While trying to download a large dataset(~100GB), without streaming mode like this:
from datasets import load_dataset mc4_dataset = load_dataset("mc4", "hi")
I first got an error:
multiprocessing.pool.RemoteTraceback: ConnectionError: Couldn't reach https://huggingface.co/datasets/allenai/c4/resolve/1ddc917116b730e1859edef32896ec5c16be51d0/multilingual/c4-hi.tfrecord-00709-of-01024.json.gz
On running the same 2 line script again, the downloads resumed but then crashed with a single line message
Segmentation fault (core dumped).
Rerun of same script again gives the following message:
Downloading and preparing dataset mc4/hi (download: Unknown size, generated: Unknown size, post-processed: Unknown size, total: Unknown size) to /home/user/.cache/huggingface/datasets/mc4/hi/0.0.0/a2bc8f2c4d913b8b16fac4d1a63d673fa6cb22859520dcac7f193feec1f00cae... Segmentation fault (core dumped)
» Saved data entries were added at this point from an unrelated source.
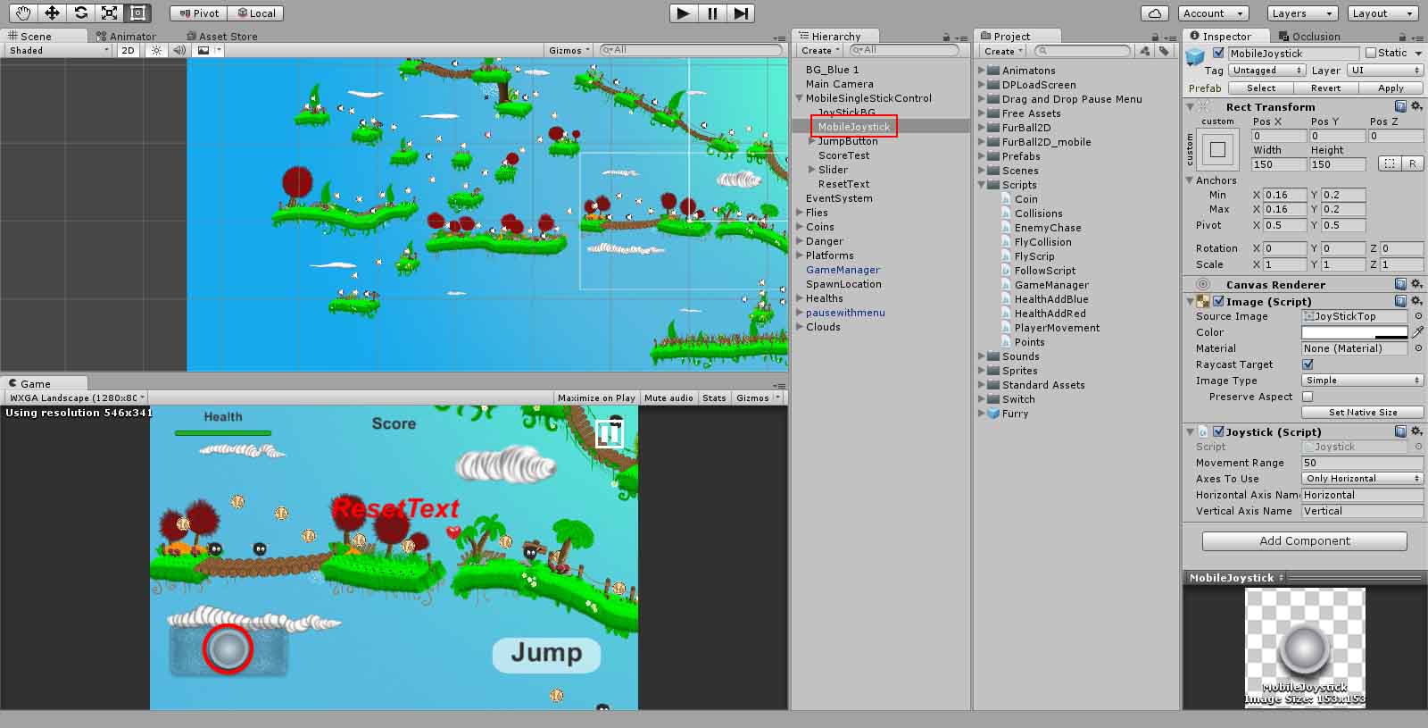Open the cloud services icon

[1155, 13]
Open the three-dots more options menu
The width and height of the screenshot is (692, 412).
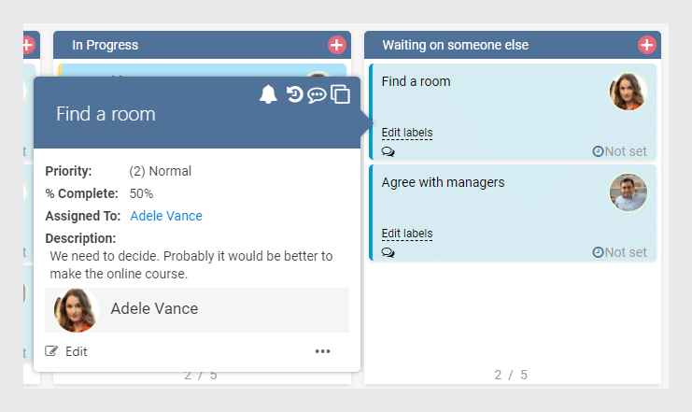pos(322,351)
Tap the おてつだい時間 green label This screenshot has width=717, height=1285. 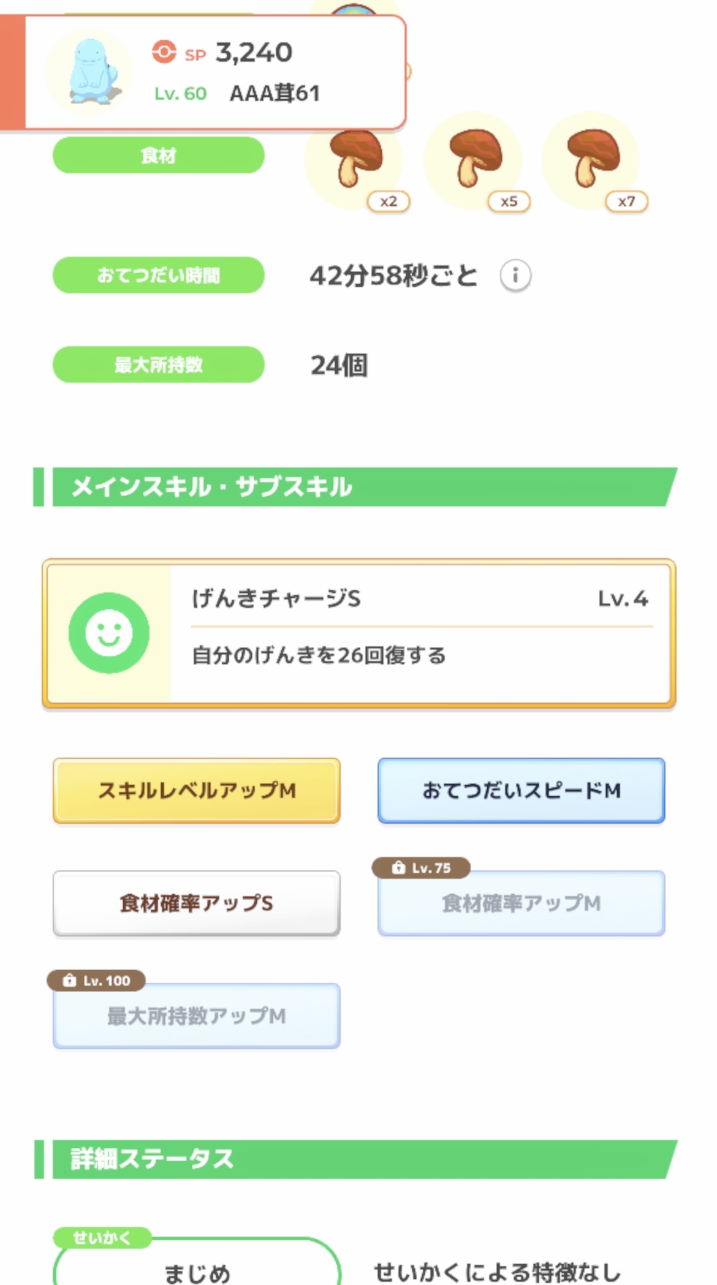point(159,276)
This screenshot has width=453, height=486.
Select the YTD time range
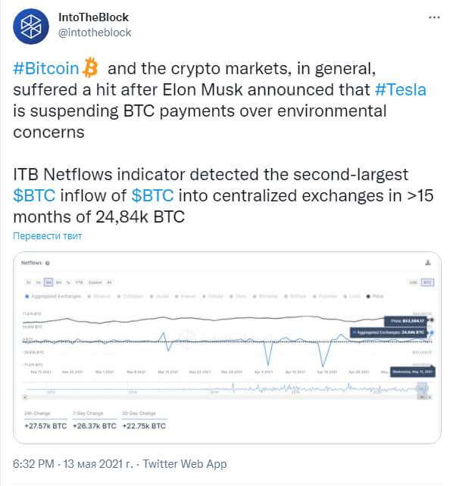[x=79, y=282]
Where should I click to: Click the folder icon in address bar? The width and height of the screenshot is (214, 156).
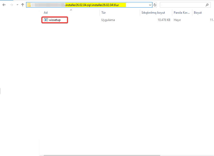pyautogui.click(x=29, y=5)

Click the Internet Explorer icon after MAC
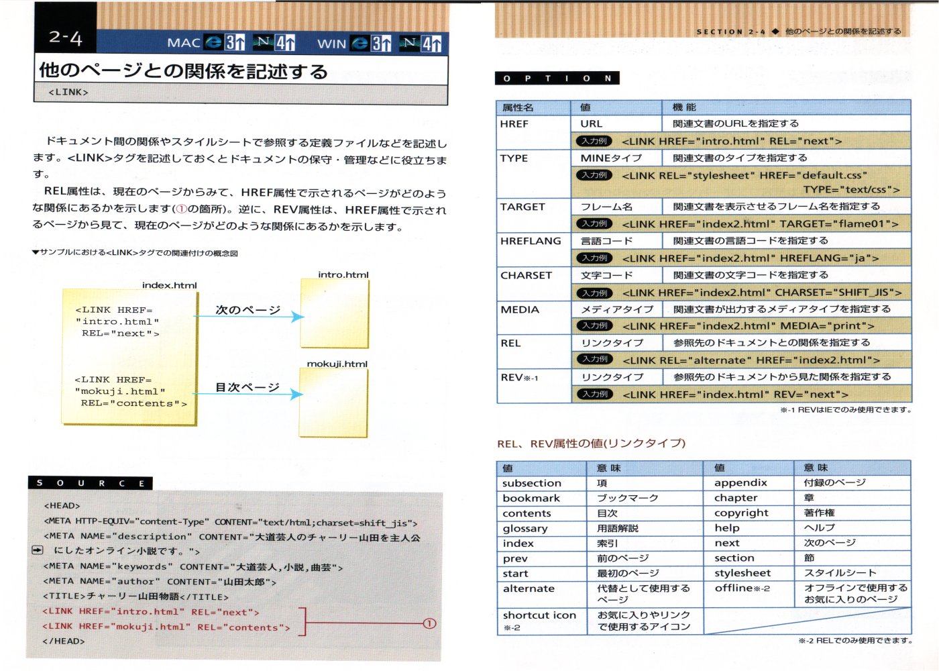pos(213,42)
Any suggestions on how to debug this error?
- There’s a lock file in
~/.cache/huggingface/datasets/mc4/hi/contains hash.“incomplete” directory, which is empty
~/.cache/huggingface/datasets/downloads/contains a lot of hash-id files and locks.
In this state, is there anything we could do to repair the state and continue without having to re-download entire dataset from scratch? Also in worst case, is there any
datasets alternative of
rm -r purge, as not only
mc4 but I think the lock and the
downloads dir contents will need to go away.